** Problem requirements **
Without including the pictures, copy out every line below.

Data for review START

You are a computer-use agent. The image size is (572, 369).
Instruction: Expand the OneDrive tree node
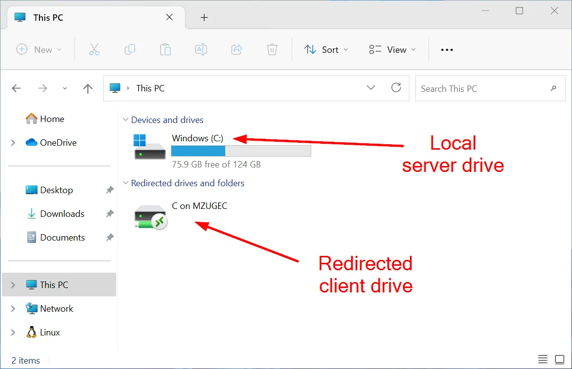pyautogui.click(x=13, y=143)
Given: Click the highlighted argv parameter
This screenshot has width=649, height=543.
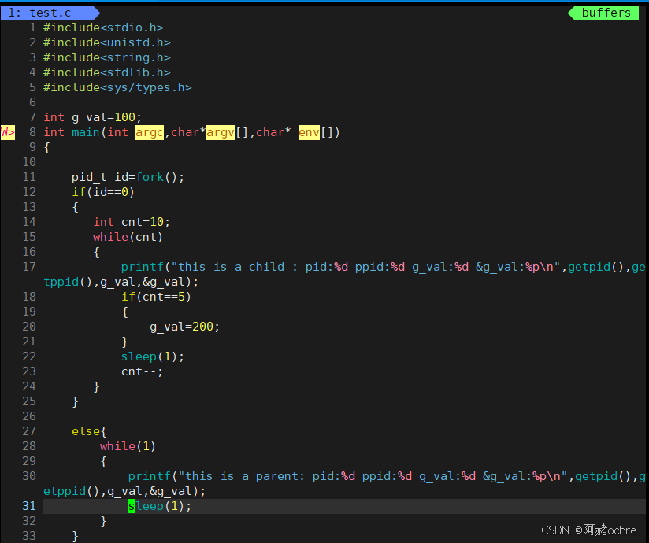Looking at the screenshot, I should tap(220, 132).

Data for review END

** Response to this exercise **
You are a computer-use agent. The image size is (572, 369).
Instruction: Expand the OneDrive tree node
pyautogui.click(x=13, y=143)
Given: Click the highlighted argv parameter
This screenshot has width=649, height=543.
Looking at the screenshot, I should tap(220, 132).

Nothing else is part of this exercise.